> [PROMPT] Only the lines from the one containing "The height and" through the end of the records should be retyped, exactly and including both ends; pictures stay out.

** WORKING DATA follows **

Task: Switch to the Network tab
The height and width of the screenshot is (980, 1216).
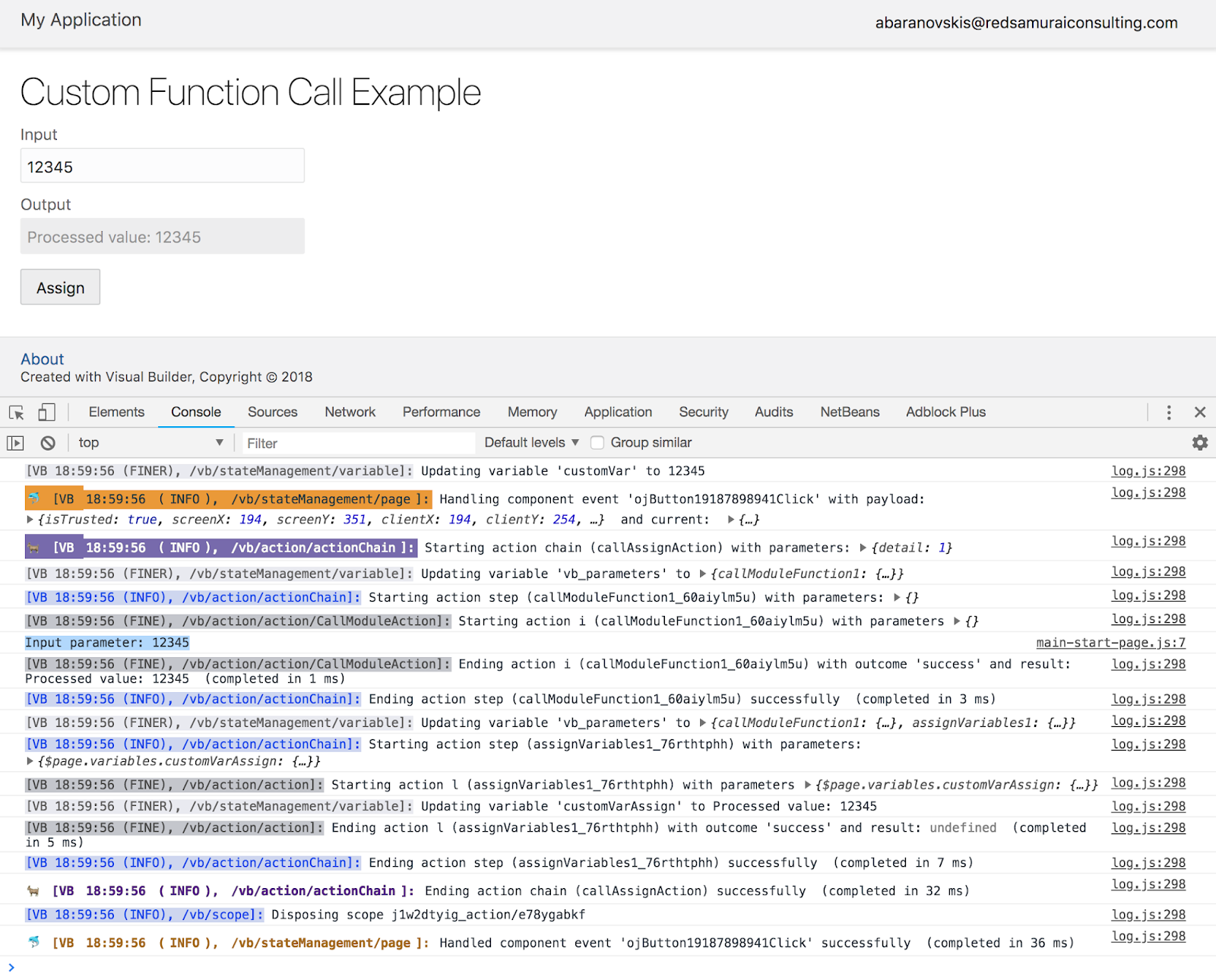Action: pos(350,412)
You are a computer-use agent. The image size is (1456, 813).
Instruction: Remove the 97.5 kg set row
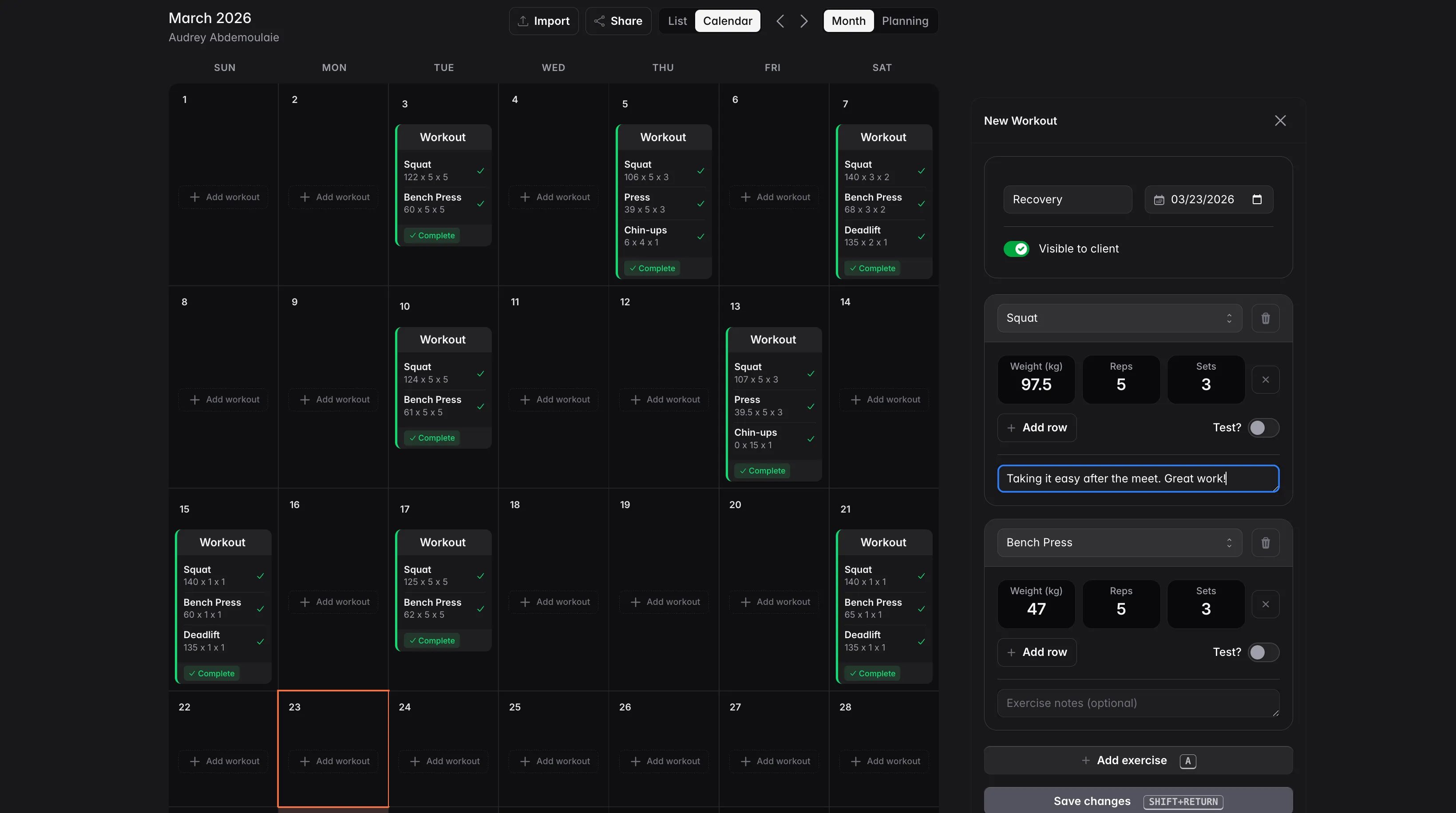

** End of WORKING DATA **

> [SOLUTION TO THE PROBLEM]
The height and width of the screenshot is (980, 1216).
Action: pos(350,412)
You are a computer-use agent. The image size is (1456, 813).
Instruction: Remove the 97.5 kg set row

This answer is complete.